There are multiple reports coming from within Chile that top antitrust authorities have suspended the merger between Chilean airline LAN and Brazilian airline TAM. The daily newspaper La Tercera has reported that the five members of the Court for the Defense of Free Competition agreed to suspend the merger while they determine whether it complies with antitrust regulations.

The newspaper reported over the weekend that the decision was issued on Friday, based on a petition submitted by the private National Consumer Corporation. Corporation president Hernan Calderon told radio Cooperativa on Saturday that “we value the court’s ruling.”

This news, if confirmed today, is a terrible blow for LAN/TAM who could have gone on to great things and would be just the latest in a long series of regulatory measures curtailing the advance of aviation.

Meanwhile in India……… The Comptroller and Auditor General (CAG) has questioned the government’s reasoning to order 111 planes for Air India for almost Rs 50,000 crore in 2006 and also why the MRO facility, which is part of the offset clause with Airbus, is yet to be built. Airbus was to set up the MRO as part of the offset obligation for Indian Airline’s Rs 9,890-crore 43-aircraft acquisition proposal.

The CAG is believed to have asked the airline and the government whether they could justify the massive order through a detailed business plan and give the reasons behind Air India’s dwindling market share, which has brought down its position to fourth, lower than the no-frill carrier IndiGo, Jet Airways and Kingfisher.

The government and the national carrier have already sent their response to the CAG, which audits Air India’s finances. In response, the Civil Aviation Ministry is understood to have said that ageing fleet was the prime reason for placing a big order as competing airlines were taking away passengers through their new and young fleet.
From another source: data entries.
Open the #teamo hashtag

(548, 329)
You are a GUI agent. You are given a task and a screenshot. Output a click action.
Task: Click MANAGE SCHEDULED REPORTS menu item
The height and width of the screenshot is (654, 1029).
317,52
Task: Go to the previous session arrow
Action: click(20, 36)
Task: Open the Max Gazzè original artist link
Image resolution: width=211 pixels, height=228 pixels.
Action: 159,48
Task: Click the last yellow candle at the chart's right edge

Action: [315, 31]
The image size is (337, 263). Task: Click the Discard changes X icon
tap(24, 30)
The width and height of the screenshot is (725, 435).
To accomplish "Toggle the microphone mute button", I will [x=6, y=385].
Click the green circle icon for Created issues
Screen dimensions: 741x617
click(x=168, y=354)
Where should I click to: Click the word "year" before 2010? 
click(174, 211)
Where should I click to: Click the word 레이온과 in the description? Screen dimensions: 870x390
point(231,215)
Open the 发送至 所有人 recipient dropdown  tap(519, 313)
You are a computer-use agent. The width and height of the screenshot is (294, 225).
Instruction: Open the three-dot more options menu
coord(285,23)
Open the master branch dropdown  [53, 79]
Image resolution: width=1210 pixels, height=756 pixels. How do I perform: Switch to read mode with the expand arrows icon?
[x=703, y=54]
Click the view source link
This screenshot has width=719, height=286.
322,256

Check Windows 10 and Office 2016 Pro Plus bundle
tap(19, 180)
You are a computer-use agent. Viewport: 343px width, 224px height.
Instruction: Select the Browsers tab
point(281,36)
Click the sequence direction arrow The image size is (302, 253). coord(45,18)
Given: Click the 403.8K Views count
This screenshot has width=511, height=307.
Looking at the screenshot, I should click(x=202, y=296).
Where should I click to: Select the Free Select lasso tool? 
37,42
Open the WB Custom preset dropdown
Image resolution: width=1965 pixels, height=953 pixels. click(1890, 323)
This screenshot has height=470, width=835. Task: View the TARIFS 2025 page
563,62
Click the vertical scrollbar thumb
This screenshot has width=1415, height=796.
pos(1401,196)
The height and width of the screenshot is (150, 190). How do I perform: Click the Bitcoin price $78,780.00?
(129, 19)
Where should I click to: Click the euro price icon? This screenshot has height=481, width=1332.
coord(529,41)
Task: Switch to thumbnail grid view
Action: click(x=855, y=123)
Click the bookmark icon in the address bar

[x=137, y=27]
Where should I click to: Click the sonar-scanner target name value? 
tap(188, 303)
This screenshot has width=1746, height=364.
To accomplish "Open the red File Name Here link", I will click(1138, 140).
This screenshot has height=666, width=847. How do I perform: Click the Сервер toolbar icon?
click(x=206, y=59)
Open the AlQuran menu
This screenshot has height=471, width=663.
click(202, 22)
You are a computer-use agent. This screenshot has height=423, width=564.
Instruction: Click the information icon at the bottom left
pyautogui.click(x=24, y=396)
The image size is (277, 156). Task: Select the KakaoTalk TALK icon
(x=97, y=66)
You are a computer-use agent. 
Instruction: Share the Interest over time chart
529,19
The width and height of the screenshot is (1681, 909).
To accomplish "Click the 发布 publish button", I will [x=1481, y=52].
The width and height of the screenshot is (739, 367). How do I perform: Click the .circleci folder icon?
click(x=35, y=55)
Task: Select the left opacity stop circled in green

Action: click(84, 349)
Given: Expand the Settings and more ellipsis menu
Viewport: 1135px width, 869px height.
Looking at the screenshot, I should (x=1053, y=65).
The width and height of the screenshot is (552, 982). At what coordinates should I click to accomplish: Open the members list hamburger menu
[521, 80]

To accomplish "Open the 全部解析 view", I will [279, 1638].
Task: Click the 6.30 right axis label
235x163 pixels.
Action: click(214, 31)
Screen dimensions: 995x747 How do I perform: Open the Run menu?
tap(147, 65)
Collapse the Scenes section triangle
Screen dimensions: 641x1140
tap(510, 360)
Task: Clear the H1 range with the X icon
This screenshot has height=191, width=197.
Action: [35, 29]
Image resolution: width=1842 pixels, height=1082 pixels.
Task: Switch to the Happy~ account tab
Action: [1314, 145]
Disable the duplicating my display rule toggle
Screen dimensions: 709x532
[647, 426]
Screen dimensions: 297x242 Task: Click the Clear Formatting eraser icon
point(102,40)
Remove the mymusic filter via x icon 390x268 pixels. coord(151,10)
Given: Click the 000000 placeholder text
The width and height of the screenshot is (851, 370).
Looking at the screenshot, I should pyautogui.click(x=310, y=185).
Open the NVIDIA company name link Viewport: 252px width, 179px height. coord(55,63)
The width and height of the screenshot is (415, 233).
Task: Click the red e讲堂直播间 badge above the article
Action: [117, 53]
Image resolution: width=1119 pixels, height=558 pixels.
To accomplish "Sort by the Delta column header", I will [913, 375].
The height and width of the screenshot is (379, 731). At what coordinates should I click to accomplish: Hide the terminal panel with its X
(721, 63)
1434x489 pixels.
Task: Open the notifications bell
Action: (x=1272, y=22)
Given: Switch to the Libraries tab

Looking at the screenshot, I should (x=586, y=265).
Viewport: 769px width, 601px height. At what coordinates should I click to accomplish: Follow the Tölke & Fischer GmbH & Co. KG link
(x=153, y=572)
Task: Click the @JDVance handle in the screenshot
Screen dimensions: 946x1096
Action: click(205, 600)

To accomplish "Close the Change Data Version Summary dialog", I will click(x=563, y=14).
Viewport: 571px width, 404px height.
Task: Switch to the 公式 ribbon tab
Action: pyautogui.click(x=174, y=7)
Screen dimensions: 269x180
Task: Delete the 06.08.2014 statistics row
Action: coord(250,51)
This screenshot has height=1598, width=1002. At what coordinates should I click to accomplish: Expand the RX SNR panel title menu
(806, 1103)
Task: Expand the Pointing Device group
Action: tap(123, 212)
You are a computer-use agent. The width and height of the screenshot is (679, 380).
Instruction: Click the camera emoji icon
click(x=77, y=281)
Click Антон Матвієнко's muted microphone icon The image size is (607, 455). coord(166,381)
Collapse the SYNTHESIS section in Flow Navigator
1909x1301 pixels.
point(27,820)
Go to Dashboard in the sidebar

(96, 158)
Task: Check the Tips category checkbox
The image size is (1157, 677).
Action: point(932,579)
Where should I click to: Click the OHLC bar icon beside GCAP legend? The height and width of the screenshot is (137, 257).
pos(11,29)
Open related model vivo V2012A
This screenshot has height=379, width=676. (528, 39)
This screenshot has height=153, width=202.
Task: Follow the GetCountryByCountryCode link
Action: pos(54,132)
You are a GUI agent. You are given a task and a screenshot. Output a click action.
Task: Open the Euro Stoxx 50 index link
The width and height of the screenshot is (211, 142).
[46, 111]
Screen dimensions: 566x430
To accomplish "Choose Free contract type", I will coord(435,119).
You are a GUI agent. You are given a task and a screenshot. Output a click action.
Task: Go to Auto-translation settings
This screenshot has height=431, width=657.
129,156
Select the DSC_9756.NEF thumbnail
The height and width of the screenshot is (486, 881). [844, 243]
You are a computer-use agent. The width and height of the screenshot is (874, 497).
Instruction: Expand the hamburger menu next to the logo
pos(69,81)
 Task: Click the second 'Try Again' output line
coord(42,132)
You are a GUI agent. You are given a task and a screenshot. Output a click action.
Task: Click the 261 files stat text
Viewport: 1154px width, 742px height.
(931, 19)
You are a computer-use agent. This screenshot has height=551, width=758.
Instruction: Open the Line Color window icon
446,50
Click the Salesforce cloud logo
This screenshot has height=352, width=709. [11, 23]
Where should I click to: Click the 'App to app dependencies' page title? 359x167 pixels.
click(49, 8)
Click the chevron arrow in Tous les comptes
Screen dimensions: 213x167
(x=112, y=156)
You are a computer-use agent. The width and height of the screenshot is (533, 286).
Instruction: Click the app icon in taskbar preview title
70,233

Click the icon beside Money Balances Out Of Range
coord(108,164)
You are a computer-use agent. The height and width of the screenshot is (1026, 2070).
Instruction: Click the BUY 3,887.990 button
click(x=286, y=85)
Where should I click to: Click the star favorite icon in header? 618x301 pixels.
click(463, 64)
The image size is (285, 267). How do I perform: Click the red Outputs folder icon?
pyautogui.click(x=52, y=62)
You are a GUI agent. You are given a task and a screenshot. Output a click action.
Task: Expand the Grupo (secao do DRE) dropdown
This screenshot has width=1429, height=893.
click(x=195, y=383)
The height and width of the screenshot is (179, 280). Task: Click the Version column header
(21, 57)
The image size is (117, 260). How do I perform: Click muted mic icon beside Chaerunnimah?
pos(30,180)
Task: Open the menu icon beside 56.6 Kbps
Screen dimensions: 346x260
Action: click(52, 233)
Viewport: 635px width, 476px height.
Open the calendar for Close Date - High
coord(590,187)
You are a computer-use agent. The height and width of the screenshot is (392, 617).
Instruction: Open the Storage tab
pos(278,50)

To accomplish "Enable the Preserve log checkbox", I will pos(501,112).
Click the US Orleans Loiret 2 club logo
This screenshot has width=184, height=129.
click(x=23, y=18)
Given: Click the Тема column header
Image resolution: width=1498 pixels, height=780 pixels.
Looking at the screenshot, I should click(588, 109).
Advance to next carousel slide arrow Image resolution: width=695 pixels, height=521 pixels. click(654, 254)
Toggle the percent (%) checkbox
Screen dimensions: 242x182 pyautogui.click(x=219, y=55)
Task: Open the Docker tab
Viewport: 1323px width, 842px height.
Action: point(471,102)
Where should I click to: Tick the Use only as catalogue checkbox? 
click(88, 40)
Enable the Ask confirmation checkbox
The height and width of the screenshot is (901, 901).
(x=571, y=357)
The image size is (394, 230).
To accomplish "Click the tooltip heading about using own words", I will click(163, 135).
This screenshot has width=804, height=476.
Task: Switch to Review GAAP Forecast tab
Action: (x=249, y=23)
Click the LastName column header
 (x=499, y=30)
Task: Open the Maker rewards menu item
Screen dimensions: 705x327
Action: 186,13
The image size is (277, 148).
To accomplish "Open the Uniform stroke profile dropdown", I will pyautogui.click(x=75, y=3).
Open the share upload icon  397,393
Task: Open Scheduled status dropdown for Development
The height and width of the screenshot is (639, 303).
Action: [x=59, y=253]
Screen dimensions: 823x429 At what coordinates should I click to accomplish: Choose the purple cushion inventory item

On the MRO issue, the Ministry is believed to have responded by saying that the work was in progress. The CAG is understood to have asked why the number of aircraft ordered by the airline was increased to 50 when the Government was earlier planning to take 35 on firm orders and have the option of taking another 15 at a later date. It has also sought government’s response on why a bridge loan was taken to finance the aircraft deal.

The CAG report, which is to be tabled in Parliament soon, is also said to have raised questions on the rationale behind the merger process between Air India and Indian Airlines and talked about the poor financial performance of the merged company.

Since its merger in 2007, Air India’s decisions have come under scathing attack from two parliamentary panels – the Committee on Public Undertakings and the Standing Committee on Transport, Tourism and Culture.

Shares of airline companies were trading lower today after international crude prices rose to near $100 a barrel.

Brent oil surged to a 28-month peak today on concerns protests in Egypt could spread instability across the Middle East and disrupt oil shipments through the Suez Canal. Airlines in India are down across the board and this should be mirrored in trading moving west today.